In July, the existence of what were to be called the Watergate tapes--official recordings of White House conversations between Nixon and his staff--was revealed during the Senate hearings. Cox subpoenaed these tapes, and after three months of delay President Nixon agreed to send summaries of the recordings. Cox rejected the summaries, and Nixon fired him. His successor as special prosecutor, Leon Jaworski, leveled indictments against several high-ranking administration officials, including Mitchell and Dean, who were duly convicted.

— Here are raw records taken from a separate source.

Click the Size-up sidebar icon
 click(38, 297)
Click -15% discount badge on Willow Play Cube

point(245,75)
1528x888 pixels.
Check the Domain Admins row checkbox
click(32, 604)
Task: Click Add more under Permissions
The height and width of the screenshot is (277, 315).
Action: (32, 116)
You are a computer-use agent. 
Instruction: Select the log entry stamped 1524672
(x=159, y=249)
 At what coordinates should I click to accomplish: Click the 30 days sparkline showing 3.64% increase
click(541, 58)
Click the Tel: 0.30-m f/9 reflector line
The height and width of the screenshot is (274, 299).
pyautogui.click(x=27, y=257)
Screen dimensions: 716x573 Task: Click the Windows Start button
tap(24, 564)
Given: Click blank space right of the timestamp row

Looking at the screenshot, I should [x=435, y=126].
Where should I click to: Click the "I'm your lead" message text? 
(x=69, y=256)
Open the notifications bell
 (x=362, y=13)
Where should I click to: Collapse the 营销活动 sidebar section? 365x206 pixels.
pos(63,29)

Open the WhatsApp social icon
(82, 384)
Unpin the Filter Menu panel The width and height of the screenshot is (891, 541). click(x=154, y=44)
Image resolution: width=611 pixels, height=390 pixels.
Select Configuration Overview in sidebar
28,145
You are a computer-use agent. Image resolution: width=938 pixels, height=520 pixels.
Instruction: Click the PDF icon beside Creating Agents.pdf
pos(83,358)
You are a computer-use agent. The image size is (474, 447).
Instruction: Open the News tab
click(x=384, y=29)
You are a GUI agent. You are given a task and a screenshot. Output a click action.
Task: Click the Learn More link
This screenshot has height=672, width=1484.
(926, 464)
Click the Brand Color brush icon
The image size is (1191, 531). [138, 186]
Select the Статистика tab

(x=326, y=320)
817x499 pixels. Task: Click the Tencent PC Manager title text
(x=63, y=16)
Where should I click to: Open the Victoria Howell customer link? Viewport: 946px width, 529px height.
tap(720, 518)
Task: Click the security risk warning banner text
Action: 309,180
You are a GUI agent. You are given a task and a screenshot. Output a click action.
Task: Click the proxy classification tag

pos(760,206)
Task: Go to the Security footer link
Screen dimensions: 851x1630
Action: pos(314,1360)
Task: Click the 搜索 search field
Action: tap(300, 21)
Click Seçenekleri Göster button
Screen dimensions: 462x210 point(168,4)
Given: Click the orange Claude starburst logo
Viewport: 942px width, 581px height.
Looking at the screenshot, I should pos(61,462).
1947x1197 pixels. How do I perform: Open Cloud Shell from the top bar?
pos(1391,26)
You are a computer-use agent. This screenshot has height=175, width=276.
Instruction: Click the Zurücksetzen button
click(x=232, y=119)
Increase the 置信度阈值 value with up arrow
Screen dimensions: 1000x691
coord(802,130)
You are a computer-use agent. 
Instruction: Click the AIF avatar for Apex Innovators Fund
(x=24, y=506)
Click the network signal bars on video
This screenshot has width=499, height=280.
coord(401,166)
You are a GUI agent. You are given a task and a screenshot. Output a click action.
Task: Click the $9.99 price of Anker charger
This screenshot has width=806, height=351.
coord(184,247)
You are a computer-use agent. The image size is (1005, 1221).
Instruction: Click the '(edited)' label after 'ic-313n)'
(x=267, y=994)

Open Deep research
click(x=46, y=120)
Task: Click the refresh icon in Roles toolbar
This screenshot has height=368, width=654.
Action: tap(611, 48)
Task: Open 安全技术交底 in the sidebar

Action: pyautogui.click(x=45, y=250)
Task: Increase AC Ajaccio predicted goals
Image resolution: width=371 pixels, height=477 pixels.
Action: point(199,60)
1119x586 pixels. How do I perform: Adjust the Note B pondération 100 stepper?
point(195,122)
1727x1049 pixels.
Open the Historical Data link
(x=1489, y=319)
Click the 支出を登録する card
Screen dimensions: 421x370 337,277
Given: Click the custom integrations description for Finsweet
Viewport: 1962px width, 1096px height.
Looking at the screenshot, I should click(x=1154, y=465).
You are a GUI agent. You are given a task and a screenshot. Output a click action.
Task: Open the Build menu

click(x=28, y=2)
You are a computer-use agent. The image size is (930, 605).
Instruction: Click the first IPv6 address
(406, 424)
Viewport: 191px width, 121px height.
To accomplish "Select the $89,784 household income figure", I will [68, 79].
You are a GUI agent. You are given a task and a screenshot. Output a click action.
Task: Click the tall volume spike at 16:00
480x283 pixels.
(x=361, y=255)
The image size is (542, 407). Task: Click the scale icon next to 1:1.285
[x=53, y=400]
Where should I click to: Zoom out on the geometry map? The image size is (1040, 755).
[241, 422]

Public confidence in the president rapidly waned, and by the end of July 1974 the House Judiciary Committee had adopted three articles of impeachment against President Nixon: obstruction of justice, abuse of presidential powers, and hindrance of the impeachment process. On July 30, under coercion from the Supreme Court, Nixon finally released the Watergate tapes. On August 5, transcripts of the recordings were released, including a segment in which the president was heard instructing Haldeman to order the FBI to halt the Watergate investigation. Four days later, Nixon became the first president in U.S. history to resign. On September 8, his successor, President Gerald Ford, pardoned him from any criminal charges.

May 20, 1993

The final episode of Cheers Titled One for the Road



This episode serves as the 271st episode and the 25th episode of the eleventh season of Cheers. It first aired on NBC in Thursday, May 20, 1993, to an audience of approximately 42.4 million households in a 98 minute version, making it the second-highest-rated series finale of all time behind the series finale of M*A*S*H and the highest-rated episode of the 1992-1993 television season in the United States. The 98 minute version was re-shown on Sunday, May 23, 1993, and an edited 90 minute version aired on Thursday, August 19, 1993.